Aqui, na China, na Mongólia e no Afeganistão, onde quer que seja, em qualquer rincão do mundo, as paixões humanas afloram, os pecados não expiados ocasionam remorsos e sofrimento, as fricções e os atritos ocorrem, as discriminações se manifestam, os homens sofrem e fazem sofrer e exercem o poder, uns sobre os outros. É este o destino humano sobre toda a face da terra. No Afeganistão, os pashtuns se consideravam os donos da terra e os hazaras, a casta dos desprezados, dos inferiores. O autor enfoca com muita precisão os embates do amor e ódio entre dois mesmos representantes destas duas castas sociais e sobretudo destaca a nobreza d'alma, a fidelidade, a pureza do membro da classe inferior.
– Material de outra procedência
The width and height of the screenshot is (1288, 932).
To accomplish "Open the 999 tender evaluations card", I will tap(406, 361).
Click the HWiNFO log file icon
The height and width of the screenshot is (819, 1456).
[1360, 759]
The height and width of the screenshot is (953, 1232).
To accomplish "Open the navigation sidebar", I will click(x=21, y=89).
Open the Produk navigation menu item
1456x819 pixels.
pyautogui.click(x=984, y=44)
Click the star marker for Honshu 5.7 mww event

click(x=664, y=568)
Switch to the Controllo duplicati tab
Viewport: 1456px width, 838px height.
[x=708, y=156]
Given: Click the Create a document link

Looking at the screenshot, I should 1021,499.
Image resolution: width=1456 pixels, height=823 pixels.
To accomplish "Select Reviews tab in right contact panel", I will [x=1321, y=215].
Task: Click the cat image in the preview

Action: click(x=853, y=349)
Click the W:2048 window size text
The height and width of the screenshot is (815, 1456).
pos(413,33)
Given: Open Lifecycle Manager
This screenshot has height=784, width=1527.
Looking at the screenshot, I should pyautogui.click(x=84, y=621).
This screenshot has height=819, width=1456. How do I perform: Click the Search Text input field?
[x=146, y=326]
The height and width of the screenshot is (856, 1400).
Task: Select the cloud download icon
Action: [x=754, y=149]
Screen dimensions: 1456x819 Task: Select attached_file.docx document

Os russos tomaram o Afeganistão e os costumeiros horrores e as vergonhas da guerra se repetiram. O instinto de sobrevivência impele os homens a se refugiarem em outros países onde existam condições de vida. Assim, Amir, personagem central do livro e o seu pai, a vigorosa figura do Baba, tão influente em sua vida partiram para os Estados Unidos. Aliás, creio que existam vários componentes auto-biográficos em muitas passagens do livro e a imigração para os Estados Unidos foi uma delas. No verão de 1988, os soviéticos se retiraram do Afeganistão e o Talibã, a ala mais extremada do fundamentalismo, assumiu o poder e no comentário do personagem Rahin Khan, os seus representantes não permitiam que o ser humano pudesse exercer a sua humanidade. Toda e qualquer manifestação natural das pessoas era vigiada, patrulhada e punida com golpes violentos. Quando a Aliança do Norte assumiu o controle de Cabul, a capital do Afeganistão entre 1992 e 1996, as diversas facções reivindicaram diferentes áreas da cidade. Precisava-se de um visto para ir de um bairro a outro. As pessoas foram abrindo buracos nas paredes de suas casas para evitar as ruas tão perigosas e poder circular pelo quarteirão passando de buraco a buraco. Quando o Talibã chegou, foram saudados como heróis, mas com um preço alto demais. As diversões mais inocentes como as competições de pipas foram proibidas e os hazaras massacrados. A bondade abandonou a terra dos afegãos. As ruas estavam cheias de órfãos famintos. Escombros e mendigos, por toda a parte. Uma infinidade de mãos imundas, estendidas implorando por esmolas. Na sua maioria estes pedintes eram crianças pequenas, de cinco a seis anos de idade.
Quarteirões inteiros de Cabul viraram montes de escombros. A patrulha armada do Talibã estava por toda a parte. Orfanatos onde o diretor vendia uma menina de vez em quando para depravados para poder ter dinheiro para alimentar os demais. Dinheiro imundo para salvar crianças. Lugar onde pernas mecânicas eram negociadas para alimentar a família dos aleijados.